# Start of Data for the task

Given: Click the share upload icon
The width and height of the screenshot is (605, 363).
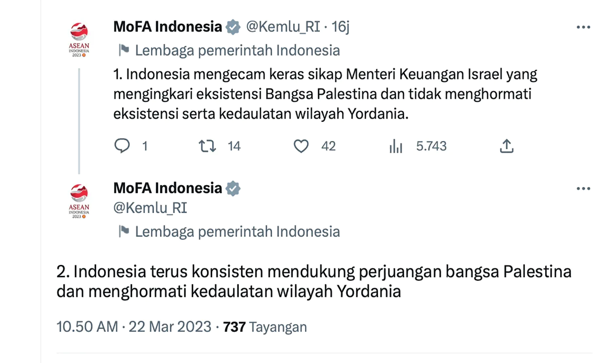Looking at the screenshot, I should 507,146.
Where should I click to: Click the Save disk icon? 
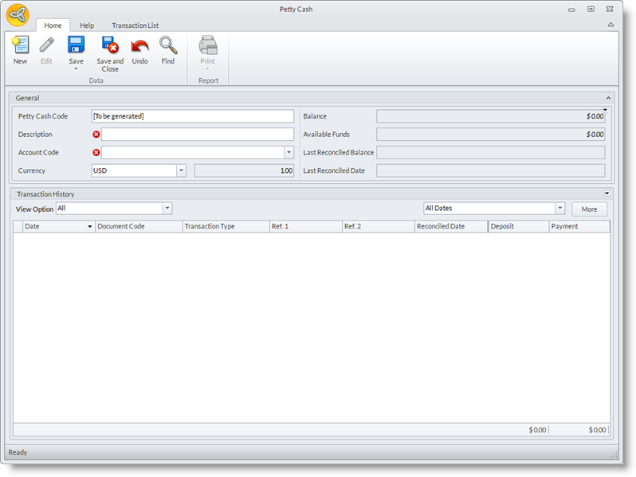pyautogui.click(x=76, y=45)
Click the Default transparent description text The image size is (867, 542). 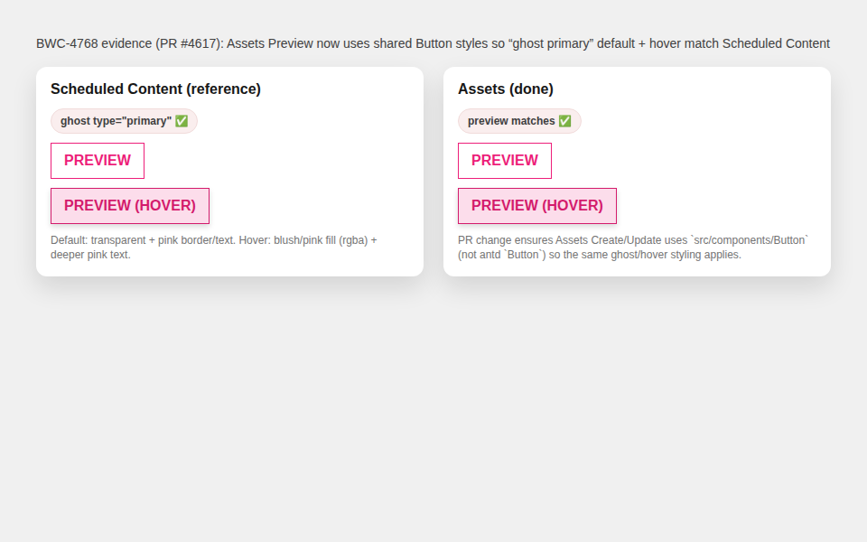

# End of Data for the task

## Problem requirements
Reproduce the rows above verbatim, line for line, omitting the pictures.

## Exercise solution
Given: Click the share upload icon
The width and height of the screenshot is (605, 363).
Looking at the screenshot, I should 507,146.
Where should I click to: Click the Save disk icon? 
pyautogui.click(x=76, y=45)
Click the Default transparent description text The image size is (867, 542). 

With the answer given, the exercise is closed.